YOUR INSTRUCTIONS
In the entries that follow, the first line to write out is the one containing "794x496 pixels.", and the last is the one containing "Given: Click the Apr 10, 2022 date". Reproduce that stretch exactly, with nothing before or after it.

START DATA FOR THE TASK

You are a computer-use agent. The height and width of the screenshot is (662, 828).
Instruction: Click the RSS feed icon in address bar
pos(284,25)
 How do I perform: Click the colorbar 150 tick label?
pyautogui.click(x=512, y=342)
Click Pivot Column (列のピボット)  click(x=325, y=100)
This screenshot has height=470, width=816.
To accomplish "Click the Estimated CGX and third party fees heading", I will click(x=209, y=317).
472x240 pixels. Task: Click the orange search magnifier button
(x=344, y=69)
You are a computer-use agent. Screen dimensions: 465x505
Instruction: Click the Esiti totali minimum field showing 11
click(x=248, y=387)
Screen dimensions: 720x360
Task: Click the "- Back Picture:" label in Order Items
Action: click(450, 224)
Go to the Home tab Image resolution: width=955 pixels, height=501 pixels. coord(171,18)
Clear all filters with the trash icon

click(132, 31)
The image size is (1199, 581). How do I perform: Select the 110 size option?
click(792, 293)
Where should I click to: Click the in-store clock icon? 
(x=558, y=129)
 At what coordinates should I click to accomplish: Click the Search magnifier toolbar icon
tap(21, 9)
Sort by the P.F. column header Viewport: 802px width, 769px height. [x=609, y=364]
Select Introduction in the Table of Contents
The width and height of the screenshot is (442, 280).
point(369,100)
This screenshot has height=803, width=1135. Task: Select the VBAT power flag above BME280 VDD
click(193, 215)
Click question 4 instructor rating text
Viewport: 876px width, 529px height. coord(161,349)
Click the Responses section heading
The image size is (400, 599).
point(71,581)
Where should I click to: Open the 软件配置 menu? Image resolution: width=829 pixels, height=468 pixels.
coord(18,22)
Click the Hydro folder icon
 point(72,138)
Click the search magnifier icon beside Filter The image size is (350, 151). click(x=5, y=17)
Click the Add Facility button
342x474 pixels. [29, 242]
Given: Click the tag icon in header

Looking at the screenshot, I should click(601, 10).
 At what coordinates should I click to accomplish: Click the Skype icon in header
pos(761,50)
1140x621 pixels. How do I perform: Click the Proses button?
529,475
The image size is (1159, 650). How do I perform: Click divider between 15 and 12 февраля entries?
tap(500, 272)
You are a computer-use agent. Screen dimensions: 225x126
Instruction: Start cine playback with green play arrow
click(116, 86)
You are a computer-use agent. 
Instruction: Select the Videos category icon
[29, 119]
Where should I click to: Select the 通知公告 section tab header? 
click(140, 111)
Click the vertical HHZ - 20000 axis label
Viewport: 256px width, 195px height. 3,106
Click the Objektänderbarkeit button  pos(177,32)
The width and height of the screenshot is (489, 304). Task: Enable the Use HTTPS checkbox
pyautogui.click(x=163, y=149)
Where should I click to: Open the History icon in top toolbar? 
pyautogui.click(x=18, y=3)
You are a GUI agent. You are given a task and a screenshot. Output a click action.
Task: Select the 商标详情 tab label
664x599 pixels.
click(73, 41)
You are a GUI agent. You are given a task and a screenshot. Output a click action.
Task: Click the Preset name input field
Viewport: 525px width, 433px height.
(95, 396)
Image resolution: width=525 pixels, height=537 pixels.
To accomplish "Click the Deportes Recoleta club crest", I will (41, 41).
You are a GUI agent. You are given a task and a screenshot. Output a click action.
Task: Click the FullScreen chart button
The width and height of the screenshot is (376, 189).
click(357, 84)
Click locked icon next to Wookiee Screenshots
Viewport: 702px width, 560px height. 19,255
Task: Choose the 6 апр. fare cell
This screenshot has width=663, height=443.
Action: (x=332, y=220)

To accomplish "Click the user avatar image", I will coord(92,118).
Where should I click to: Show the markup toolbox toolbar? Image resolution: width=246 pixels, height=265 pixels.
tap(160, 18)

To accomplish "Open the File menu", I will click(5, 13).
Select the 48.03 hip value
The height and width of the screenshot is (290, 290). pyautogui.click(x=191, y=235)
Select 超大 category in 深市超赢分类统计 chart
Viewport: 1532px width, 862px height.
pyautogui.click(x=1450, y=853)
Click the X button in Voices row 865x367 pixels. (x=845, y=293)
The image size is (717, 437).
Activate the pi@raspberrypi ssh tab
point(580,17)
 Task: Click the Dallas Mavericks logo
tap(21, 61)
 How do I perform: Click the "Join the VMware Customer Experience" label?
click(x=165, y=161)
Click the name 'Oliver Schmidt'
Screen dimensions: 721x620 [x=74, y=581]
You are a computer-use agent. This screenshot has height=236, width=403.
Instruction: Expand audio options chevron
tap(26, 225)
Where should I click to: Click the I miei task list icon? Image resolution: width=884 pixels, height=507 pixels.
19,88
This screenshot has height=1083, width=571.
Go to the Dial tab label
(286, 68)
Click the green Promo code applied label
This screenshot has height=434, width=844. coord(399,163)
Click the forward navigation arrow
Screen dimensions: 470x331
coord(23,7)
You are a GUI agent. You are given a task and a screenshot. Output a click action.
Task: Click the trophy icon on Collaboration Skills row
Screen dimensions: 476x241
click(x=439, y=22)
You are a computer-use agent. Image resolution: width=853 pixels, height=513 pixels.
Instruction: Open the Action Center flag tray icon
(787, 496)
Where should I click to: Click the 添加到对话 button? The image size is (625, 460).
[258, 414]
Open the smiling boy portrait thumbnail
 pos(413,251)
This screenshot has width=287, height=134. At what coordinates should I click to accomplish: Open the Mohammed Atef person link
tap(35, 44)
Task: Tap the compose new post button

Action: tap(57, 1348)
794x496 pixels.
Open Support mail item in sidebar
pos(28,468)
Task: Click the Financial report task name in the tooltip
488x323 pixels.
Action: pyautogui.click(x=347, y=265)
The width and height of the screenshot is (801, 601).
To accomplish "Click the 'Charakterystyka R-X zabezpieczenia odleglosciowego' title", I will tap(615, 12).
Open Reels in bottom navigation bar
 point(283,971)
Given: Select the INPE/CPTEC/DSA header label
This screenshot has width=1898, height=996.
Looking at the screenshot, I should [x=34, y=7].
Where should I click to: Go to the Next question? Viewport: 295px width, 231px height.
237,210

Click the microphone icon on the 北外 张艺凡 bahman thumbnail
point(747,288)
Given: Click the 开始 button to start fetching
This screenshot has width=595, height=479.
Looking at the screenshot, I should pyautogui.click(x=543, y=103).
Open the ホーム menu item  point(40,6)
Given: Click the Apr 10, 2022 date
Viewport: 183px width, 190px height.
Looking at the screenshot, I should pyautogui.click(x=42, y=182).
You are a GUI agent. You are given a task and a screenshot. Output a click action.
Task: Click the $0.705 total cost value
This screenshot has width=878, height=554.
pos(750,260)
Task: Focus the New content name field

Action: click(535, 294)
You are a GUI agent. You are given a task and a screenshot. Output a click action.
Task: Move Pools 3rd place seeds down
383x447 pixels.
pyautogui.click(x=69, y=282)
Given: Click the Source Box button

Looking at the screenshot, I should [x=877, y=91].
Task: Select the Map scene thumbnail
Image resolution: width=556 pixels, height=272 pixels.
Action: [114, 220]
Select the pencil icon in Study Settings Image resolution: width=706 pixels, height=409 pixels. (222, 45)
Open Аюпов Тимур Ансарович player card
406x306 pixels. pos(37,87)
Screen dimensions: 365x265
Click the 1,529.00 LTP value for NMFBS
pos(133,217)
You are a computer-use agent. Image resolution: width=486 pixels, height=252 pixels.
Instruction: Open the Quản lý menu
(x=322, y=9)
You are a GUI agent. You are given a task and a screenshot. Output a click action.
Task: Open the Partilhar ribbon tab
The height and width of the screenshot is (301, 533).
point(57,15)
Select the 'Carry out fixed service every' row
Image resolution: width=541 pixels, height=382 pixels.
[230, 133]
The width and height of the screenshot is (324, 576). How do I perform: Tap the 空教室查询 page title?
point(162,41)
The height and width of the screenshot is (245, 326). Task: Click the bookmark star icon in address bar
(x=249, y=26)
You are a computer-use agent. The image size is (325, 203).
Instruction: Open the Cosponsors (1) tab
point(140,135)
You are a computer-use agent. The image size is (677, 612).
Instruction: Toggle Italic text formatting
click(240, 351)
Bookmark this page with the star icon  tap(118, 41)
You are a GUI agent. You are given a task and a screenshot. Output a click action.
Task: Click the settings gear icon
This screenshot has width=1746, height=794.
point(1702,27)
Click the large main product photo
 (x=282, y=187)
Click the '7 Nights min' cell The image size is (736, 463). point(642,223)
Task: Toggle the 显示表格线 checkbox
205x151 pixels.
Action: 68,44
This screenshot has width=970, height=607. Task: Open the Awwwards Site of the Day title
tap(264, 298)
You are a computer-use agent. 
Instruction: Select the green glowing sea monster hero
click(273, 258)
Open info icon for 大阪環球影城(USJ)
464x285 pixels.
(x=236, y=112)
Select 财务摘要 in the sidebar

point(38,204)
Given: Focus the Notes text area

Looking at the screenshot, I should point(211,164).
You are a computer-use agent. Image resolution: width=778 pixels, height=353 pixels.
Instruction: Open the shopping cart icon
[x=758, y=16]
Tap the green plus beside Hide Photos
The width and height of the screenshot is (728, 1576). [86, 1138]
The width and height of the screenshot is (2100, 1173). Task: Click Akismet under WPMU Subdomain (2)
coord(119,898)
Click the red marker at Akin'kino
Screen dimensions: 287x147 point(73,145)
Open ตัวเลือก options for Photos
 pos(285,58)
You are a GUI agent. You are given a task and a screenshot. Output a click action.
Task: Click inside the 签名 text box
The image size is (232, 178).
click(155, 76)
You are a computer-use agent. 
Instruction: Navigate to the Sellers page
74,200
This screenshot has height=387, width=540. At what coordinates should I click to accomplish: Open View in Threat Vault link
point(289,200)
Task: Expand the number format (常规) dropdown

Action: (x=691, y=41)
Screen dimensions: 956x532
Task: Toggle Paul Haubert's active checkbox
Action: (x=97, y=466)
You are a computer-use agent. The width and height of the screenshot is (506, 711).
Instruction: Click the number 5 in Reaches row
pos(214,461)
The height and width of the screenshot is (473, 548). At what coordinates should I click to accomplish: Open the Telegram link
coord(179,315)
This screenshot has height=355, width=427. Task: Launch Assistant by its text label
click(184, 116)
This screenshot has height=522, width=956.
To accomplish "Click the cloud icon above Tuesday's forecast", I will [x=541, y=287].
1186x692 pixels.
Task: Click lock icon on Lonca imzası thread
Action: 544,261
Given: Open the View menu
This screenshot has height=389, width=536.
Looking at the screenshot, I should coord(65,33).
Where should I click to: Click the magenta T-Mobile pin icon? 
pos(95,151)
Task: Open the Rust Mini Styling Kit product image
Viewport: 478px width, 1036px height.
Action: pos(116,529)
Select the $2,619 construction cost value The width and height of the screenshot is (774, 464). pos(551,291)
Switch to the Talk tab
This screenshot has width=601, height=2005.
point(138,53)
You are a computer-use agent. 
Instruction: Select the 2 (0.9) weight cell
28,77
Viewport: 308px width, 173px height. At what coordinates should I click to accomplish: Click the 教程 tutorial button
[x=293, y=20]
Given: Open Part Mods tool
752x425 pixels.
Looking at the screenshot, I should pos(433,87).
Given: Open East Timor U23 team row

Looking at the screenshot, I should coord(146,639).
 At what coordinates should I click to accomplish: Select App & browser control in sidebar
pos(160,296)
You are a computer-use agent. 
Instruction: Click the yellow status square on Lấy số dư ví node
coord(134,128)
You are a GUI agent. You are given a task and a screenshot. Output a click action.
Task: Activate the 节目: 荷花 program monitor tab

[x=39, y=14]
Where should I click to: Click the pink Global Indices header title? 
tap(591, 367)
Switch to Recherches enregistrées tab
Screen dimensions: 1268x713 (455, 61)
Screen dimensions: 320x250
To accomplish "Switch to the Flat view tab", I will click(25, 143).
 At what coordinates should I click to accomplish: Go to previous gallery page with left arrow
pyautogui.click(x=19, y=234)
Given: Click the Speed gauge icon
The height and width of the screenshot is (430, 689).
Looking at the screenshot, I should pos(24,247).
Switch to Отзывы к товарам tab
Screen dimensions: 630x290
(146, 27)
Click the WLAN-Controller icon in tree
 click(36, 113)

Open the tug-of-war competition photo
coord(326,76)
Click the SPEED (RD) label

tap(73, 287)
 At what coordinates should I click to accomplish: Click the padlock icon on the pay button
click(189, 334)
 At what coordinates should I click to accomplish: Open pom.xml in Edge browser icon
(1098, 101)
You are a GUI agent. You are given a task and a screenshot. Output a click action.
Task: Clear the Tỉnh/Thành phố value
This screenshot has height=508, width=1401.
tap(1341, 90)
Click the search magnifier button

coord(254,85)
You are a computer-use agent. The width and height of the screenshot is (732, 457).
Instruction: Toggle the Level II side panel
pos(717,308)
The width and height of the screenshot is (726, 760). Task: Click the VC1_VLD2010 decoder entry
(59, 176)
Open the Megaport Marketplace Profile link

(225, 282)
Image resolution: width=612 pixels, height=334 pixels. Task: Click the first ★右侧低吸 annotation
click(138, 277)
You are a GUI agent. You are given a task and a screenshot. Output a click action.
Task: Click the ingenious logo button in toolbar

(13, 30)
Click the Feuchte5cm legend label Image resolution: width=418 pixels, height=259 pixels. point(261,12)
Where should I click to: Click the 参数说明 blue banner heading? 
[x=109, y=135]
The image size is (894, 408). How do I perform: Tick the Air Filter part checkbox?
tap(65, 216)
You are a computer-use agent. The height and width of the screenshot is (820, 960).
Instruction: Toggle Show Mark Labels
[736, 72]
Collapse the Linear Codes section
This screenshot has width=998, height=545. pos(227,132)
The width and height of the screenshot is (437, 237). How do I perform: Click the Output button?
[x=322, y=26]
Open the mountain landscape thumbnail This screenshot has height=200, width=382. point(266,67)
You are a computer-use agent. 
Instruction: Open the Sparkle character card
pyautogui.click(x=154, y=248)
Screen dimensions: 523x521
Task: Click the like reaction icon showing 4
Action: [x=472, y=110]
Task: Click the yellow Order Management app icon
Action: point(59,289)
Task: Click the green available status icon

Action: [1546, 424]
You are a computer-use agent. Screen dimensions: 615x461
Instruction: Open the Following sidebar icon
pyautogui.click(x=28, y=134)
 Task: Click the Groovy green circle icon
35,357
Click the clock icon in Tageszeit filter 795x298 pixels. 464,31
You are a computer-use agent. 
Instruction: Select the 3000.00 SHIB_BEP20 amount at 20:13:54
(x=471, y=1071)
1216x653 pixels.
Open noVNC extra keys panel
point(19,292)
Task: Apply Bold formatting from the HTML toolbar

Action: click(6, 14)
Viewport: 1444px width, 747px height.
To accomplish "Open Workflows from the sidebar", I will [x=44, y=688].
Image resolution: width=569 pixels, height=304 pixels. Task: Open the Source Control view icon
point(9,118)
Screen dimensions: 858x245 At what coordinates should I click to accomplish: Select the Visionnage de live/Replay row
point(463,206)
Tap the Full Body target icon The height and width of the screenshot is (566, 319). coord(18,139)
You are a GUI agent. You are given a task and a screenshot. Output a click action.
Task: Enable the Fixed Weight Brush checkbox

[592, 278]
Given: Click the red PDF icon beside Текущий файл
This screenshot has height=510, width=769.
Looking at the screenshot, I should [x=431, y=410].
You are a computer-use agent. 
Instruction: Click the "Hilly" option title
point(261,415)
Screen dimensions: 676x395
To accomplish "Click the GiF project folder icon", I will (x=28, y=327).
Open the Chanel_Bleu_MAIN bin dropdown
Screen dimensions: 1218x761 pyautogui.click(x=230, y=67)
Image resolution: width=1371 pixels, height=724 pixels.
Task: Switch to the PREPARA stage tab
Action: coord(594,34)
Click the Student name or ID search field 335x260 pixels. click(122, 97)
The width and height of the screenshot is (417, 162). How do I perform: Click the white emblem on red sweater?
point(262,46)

END DATA FOR THE TASK

TASK RESULT
794x496 pixels.
Open Support mail item in sidebar
pos(28,468)
Task: Click the Financial report task name in the tooltip
488x323 pixels.
Action: pyautogui.click(x=347, y=265)
The width and height of the screenshot is (801, 601).
To accomplish "Click the 'Charakterystyka R-X zabezpieczenia odleglosciowego' title", I will tap(615, 12).
Open Reels in bottom navigation bar
 point(283,971)
Given: Select the INPE/CPTEC/DSA header label
This screenshot has width=1898, height=996.
Looking at the screenshot, I should [x=34, y=7].
Where should I click to: Go to the Next question? Viewport: 295px width, 231px height.
237,210

Click the microphone icon on the 北外 张艺凡 bahman thumbnail
point(747,288)
Given: Click the 开始 button to start fetching
This screenshot has width=595, height=479.
Looking at the screenshot, I should pyautogui.click(x=543, y=103).
Open the ホーム menu item  point(40,6)
Given: Click the Apr 10, 2022 date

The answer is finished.